WORK ITEM:
Could you retype all of the records exactly, leaving out every picture?

Records excerpted from a collection:

· · · · · · ·

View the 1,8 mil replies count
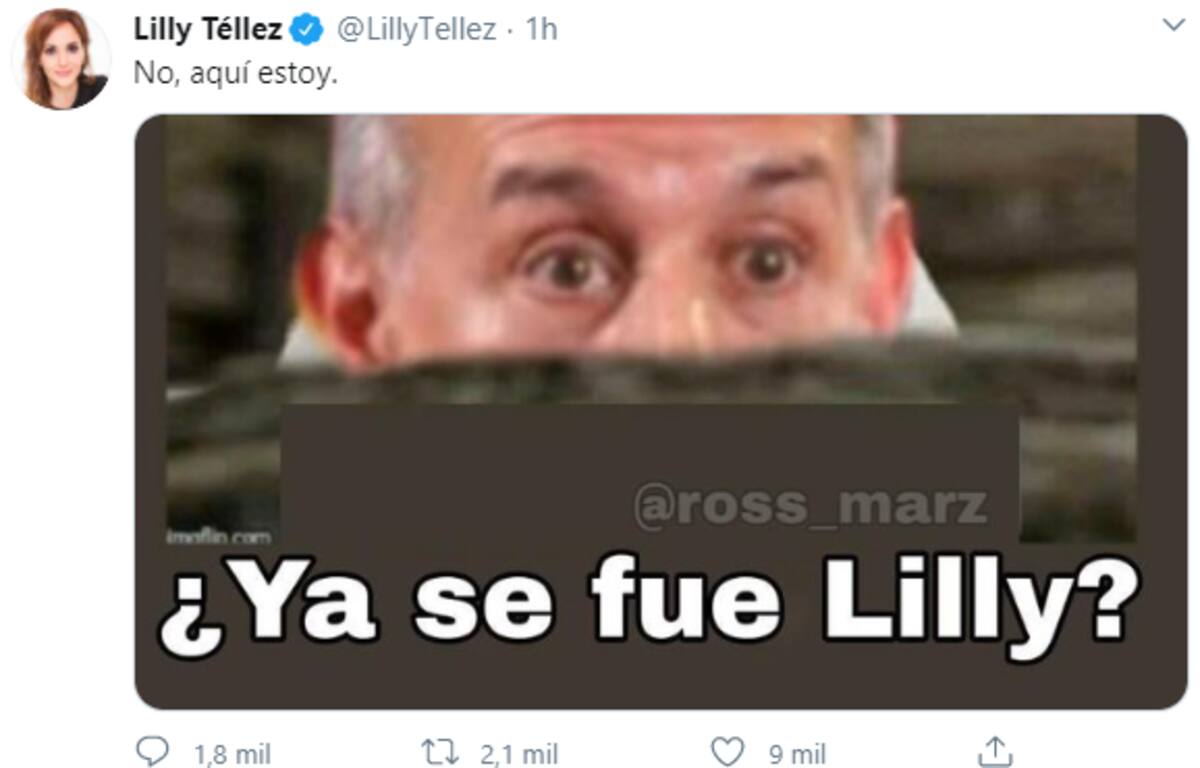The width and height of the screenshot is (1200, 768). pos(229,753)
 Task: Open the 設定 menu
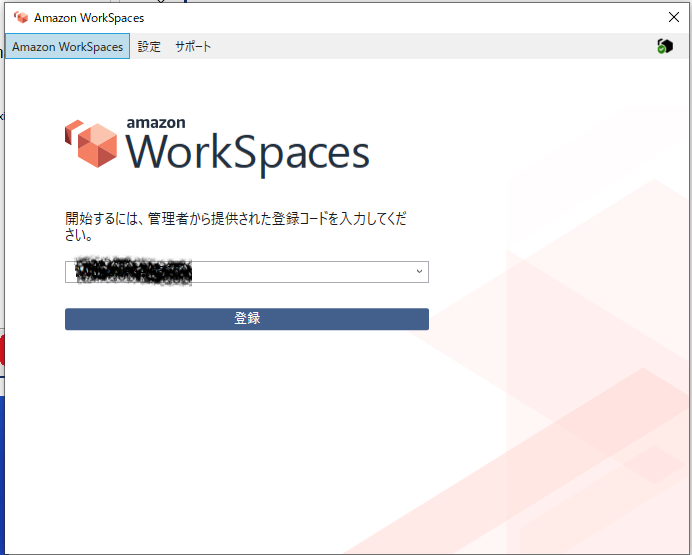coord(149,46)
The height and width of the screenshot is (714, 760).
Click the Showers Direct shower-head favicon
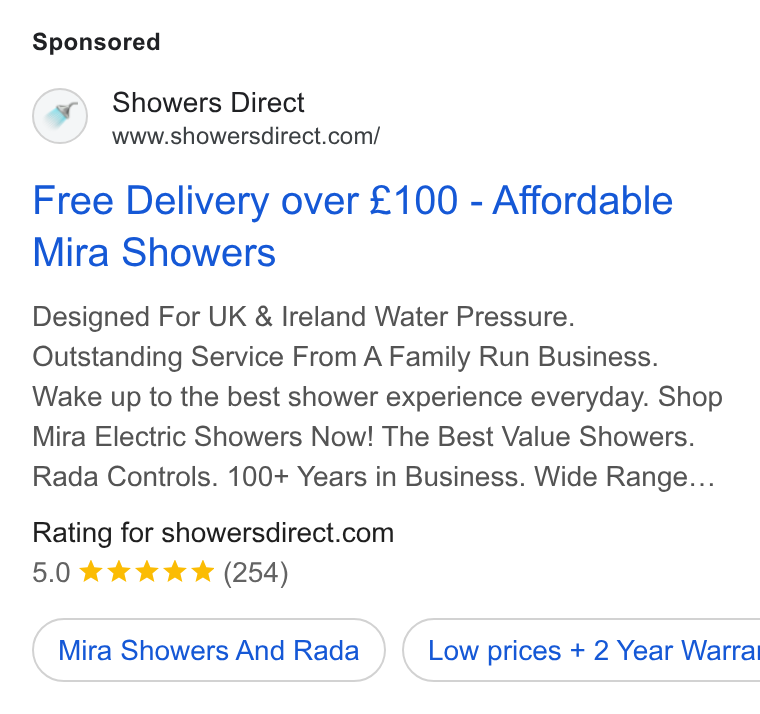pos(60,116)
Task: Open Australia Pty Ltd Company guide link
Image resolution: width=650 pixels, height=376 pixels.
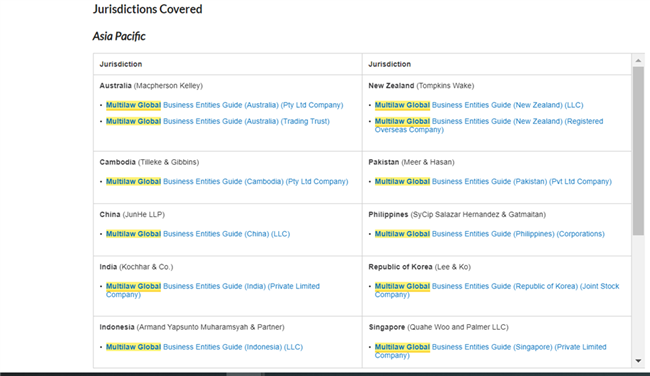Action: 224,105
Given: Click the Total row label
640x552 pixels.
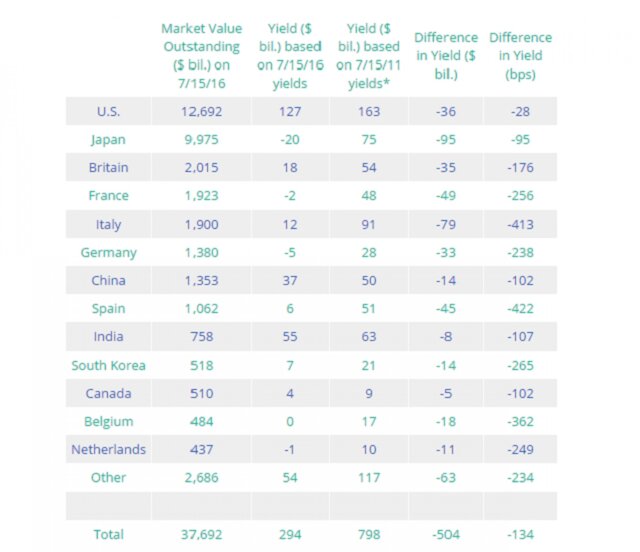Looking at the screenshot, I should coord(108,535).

· · · · · · ·

OUTPUT FOR THIS TASK:
View the 1,8 mil replies count
The width and height of the screenshot is (1200, 768). pos(229,753)
 Task: Open the 設定 menu
coord(149,46)
The height and width of the screenshot is (714, 760).
Click the Showers Direct shower-head favicon
pos(60,116)
Task: Open Australia Pty Ltd Company guide link
Image resolution: width=650 pixels, height=376 pixels.
Action: 224,105
Given: Click the Total row label
640x552 pixels.
Looking at the screenshot, I should coord(108,535).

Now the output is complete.